Innovations billed as being able to save lives, time, and money by reducing traffic snarls, improving safety, and reducing wasted fuel and emissions are being unveiled this week during the 15th World Congress on Intelligent Transportation Systems, a gathering of transportation and industry officials from more than 45 countries that opened today in New York City.
"These technologies allow cars and roads to communicate with each other," said Scott Belcher, president and CEO of the Intelligent Transportation Society of America. “They can prevent accidents before they happen, minimize traffic delays by reducing congestion and suggesting alternative routes based on real-time data, and even find you an available parking space."

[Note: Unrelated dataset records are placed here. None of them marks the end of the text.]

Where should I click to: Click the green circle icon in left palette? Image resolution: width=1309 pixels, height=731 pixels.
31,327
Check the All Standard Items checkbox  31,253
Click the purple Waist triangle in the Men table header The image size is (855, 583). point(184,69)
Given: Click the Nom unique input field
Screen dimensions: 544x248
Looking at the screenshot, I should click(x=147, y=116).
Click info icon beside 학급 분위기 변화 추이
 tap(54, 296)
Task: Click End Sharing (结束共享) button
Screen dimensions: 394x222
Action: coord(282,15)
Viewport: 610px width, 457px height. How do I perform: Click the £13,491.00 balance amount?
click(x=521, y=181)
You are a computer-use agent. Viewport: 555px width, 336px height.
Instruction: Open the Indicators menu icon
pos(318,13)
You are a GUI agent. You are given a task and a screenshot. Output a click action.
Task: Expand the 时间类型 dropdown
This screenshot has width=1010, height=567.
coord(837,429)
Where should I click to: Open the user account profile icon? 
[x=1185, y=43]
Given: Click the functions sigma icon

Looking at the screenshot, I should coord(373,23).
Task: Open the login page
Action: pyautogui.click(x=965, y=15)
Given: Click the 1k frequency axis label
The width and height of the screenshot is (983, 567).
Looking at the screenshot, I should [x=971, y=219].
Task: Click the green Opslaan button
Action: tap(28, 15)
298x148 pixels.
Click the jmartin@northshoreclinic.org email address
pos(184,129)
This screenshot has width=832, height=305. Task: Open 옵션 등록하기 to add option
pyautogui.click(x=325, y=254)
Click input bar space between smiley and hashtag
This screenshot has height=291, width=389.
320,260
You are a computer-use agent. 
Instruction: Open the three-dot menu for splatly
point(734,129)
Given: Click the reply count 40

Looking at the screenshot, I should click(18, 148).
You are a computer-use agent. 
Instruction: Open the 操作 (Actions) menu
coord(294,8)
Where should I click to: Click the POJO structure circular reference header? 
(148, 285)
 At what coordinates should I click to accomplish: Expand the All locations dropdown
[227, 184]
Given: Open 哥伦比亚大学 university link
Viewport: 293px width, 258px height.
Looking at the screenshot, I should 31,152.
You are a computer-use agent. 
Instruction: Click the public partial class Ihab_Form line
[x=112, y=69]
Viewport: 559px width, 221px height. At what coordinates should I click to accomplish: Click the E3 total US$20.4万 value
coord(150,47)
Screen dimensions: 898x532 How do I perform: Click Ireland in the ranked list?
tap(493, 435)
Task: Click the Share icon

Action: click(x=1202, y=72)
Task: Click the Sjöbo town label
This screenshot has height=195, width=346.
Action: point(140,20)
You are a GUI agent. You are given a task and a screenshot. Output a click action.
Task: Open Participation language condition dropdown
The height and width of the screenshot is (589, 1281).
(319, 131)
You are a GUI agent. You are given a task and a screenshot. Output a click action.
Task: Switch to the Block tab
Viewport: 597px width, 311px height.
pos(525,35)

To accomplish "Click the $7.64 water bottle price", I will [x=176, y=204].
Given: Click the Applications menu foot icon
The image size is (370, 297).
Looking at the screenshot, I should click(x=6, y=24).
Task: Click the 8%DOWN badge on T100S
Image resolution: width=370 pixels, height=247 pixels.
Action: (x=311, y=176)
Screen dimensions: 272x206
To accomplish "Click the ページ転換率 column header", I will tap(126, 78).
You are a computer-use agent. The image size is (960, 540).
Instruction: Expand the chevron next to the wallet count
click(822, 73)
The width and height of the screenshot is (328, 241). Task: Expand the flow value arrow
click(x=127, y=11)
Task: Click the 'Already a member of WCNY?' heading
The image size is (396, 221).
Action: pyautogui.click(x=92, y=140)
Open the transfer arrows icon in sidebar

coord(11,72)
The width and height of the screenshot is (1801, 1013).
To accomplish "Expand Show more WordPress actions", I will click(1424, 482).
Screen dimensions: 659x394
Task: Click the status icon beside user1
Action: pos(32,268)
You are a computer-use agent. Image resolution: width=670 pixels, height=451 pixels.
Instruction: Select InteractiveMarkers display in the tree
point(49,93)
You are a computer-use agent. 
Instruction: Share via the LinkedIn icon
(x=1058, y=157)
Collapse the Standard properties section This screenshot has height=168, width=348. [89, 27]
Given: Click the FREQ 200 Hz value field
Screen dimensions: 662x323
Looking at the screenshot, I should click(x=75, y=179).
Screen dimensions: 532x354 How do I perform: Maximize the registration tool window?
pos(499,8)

President-elect Barack Obama and congressional leaders should consider such advances as they address improving the nation’s transportation infrastructure, the society said in a news release.
The society listed problems technology can help overcome: Traffic accidents, which the society says occur every five seconds and kill more than 42,000 Americans each year. Wasted gas, which the society chronicles at 7 million gallons daily. Squandered time in traffic, as the average rush hour commuter loses almost a full work week each year being stranded in traffic.
The economy loses more than $300 billion a year to wasted gas and time, the society says.
Organizers of the gathering constructed two testing areas — one on the west side of Manhattan and the other, along the Long Island Expressway — to demonstrate the innovations. The areas are equipped with sensors and probes that transmit data to a traffic management center.
The information allows transportation officials to: Detect bottlenecks and post travel advisories and speed-limit changes, adjust signal timing, and employ other measures to help drivers react. Respond to crashes more quickly to save lives and prevent gridlock. Send out maintenance crews in response to changing weather conditions.
Organizers also closed five blocks of 11th Avenue in midtown Manhattan so automakers can exhibit their safety technology, including some devices that alert drivers to potential crash situations and prompt them to avoid such areas. Others even take control of a vehicle temporarily and employ systems that help drivers avoid potential collisions.
"Next year, lawmakers in Washington will be working to pass new federal surface transportation legislation," Belcher said. "For the sake of improved safety and mobility, economic productivity, a cleaner environment, and a better quality of life, Congress and the new administration should make the deployment of intelligent transportation systems a centerpiece of the bill."